At the time of default, the recovery rating on these instruments was unchanged at ’5′, indicating the ratings agency’s expectation of modest — 10-30 percent — recovery prospects.
The move comes after Petroplus Holdings AG announced yesterday [Jan. 24] that its discussions with banks to reopen working capital facilities had been unsuccessful. Petroplus Holdings AG was one Europe’s largest independent oil refiner by capacity
The banks also issued a notice of acceleration under the company’s revolving credit facility, which constitutes an event of default under the senior notes and convertible bonds.
An S&P analyst said in a statement: “The downgrades reflect our understanding that Petroplus has received notices of acceleration from its banks under its $2.1 billion committed and uncommitted revolving credit facilities.
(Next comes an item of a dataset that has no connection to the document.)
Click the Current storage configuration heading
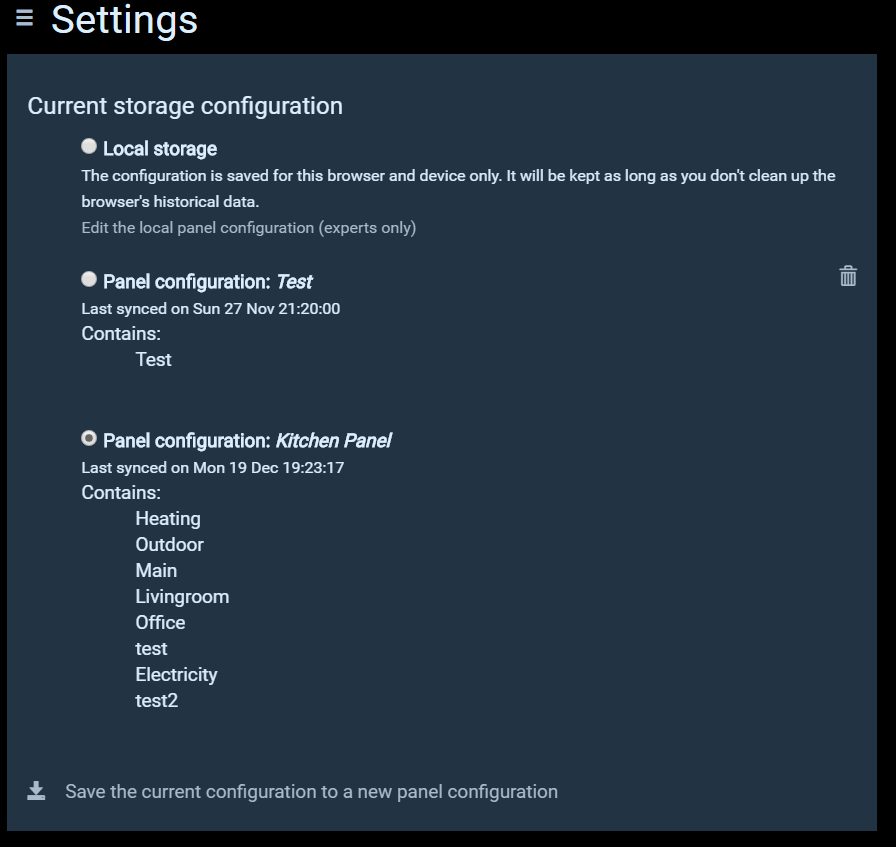The image size is (896, 847). [185, 106]
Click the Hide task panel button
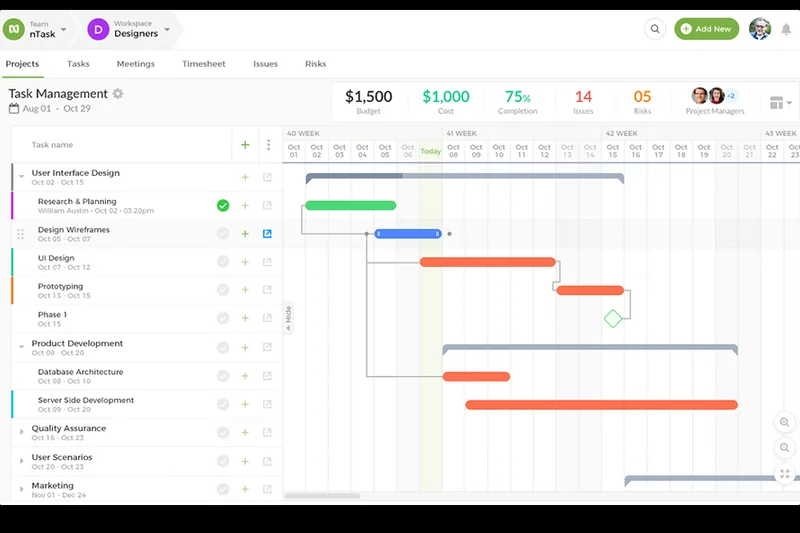The width and height of the screenshot is (800, 533). click(x=288, y=318)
Such acceleration constitutes an event of default under the $1.75 billion aggregate principal amount of outstanding senior notes and convertible bonds of Petroplus Finance.
“As Petroplus is unable to reopen its working capital lines, it has started to close down operations at its refineries. In addition, we understand that the board of directors plans to file for insolvency.”